Recently, infrared small target detection (ISTD) has made significant progress, thanks to the development of basic models. Specifically, the models combining CNNs with transformers can successfully extract both local and global features. However, the disadvantage of the transformer is also inherited, i.e., the quadratic computational complexity to sequence length. Inspired by the recent basic model with linear complexity for long-distance modeling, Mamba, we explore the potential of this state space model for ISTD task in terms of effectiveness and efficiency in the paper. However, directly applying Mamba achieves suboptimal performances due to the insufficient harnessing of local features, which are imperative for detecting small targets. Instead, we tailor a nested structure, Mamba-in-Mamba (MiM-ISTD), for efficient ISTD. It consists of Outer and Inner Mamba blocks to adeptly capture both global and local features. Specifically, we treat the local patches as "visual sentences" and use the Outer Mamba to explore the global information. We then decompose each visual sentence into sub-patches as "visual words" and use the Inner Mamba to further explore the local information among words in the visual sentence with negligible computational costs. By aggregating the visual word and visual sentence features, our MiM-ISTD can effectively explore both global and local information.
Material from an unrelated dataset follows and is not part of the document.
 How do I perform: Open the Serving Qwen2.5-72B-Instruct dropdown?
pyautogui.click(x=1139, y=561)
Experiments on NUAA-SIRST and IRSTD-1k show the superior accuracy and efficiency of our method. Specifically, MiM-ISTD is $8 \times$ faster than the SOTA method and reduces GPU memory usage by 62.2$\%$ when testing on $2048 \times 2048$ images, overcoming the computation and memory constraints on high-resolution infrared images.

Figures (7)

• Figure 1: (a), (b) MiM-ISTD is more computation and memory efficient than present SOTA methods, DNANet li2022dense and TCI-Former Chen_Tan_Chu_Wu_Liu_Yu_2024, in dealing with high-resolution infrared images. Specifically, MiM-ISTD is $10 \times$ faster than TCI-Former Chen_Tan_Chu_Wu_Liu_Yu_2024 and saves 62.2$\%$ GPU memory per image with a resolution of $2048 \times 2048$. (c) The overall efficiency comparison on images of resolution $512 \times 512$, where larger bubbles denote higher GPU memory usage.
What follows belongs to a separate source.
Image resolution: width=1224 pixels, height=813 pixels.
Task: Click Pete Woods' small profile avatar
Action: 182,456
• Figure 2: Illustration of the 2D Selective Scan (SS2D) on an infrared image. We commence by scanning an image using scan expanding. The four resulting feature sequences are then individually processed through the S6 block and the four output sequences are merged (scan merging) to construct the final 2D feature map.
• Figure 3: Overview of our MiM-ISTD, which mainly includes a convolutional stem, a pure Mamba-based MiM hierarchical encoder, and a plain decoder.
• Figure 4: Overview of (a) our proposed Mamba-in-Mamba (MiM) block, which contains an Inner Mamba block and an Outer Mamba block, and (b) the structure of Inner/Outer Mamba block liu2024vmamba. The Inner Mamba block is shared in the same layer. The dashed line in (a) means bypassing the Outer Mamba block.
• Figure 5: Visualization of predicted mask results. The predicted targets are amplified in the yellow boxes for clearer observation, and we highlight some inaccuracies, such as false alarms and missed detection, made by other methods.